Mental health and driving connection
Venson Automotive Solutions is launching its new white paper, which looks at the connection between mental health and driver safety at work.
Titled ‘It’s good to talk: caring about mental health’, the white paper looks at the causes and symptoms of stress, in relation to driving behaviour at work and dealing with productivity demands and increasing workloads.
In the white paper, Venson highlights that employees suffering from stress are 50% more likely to drive dangerously. This underlines the need for employers to consider stress and mental health as a key focus of their driver safety policy.
Mental health problems are the leading cause of absence from work in the UK, accounting for around 70 million lost work days and costing £35bn.

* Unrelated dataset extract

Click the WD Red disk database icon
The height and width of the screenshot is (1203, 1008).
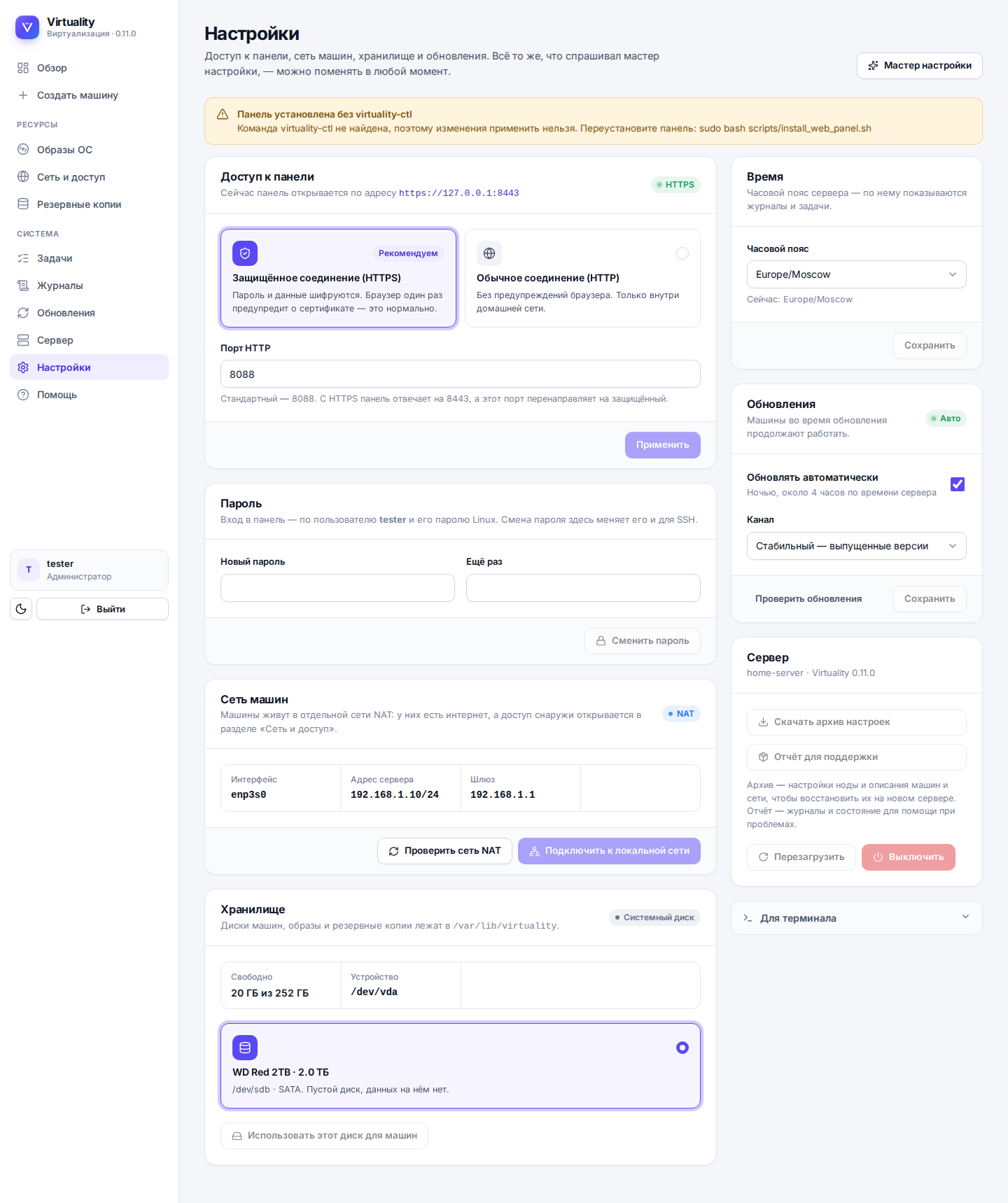245,1048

The pressure of an increasingly demanding work culture, in the UK, is one of the biggest contributors to stress among the general population.
However, Venson’s white paper outlines that there are other key contributors to stress, such as financial wellbeing, relationships, moving house, bereavement or the risk of unemployment.
Driving is the most dangerous work activity that most people undertake, ranking as more dangerous than working in the construction industry and being on a par with mining, according to the Royal Society for the Prevention of Accidents (RoSPA).
RoSPA says that employers ‘should include’ driving for work within the scope of their stress risk assessments.
‘Managing the driver, vehicle and journey are the main areas employers need to focus on, when it comes to the safety of their drivers, but all too often mental health is overlooked,’ explained Simon Staton, director of client management for Venson Automotive Solutions. ‘This white paper outlines the challenges facing businesses and asks them to question if their drivers are sufficiently fit and healthy to drive safely and not put themselves and others at risk.’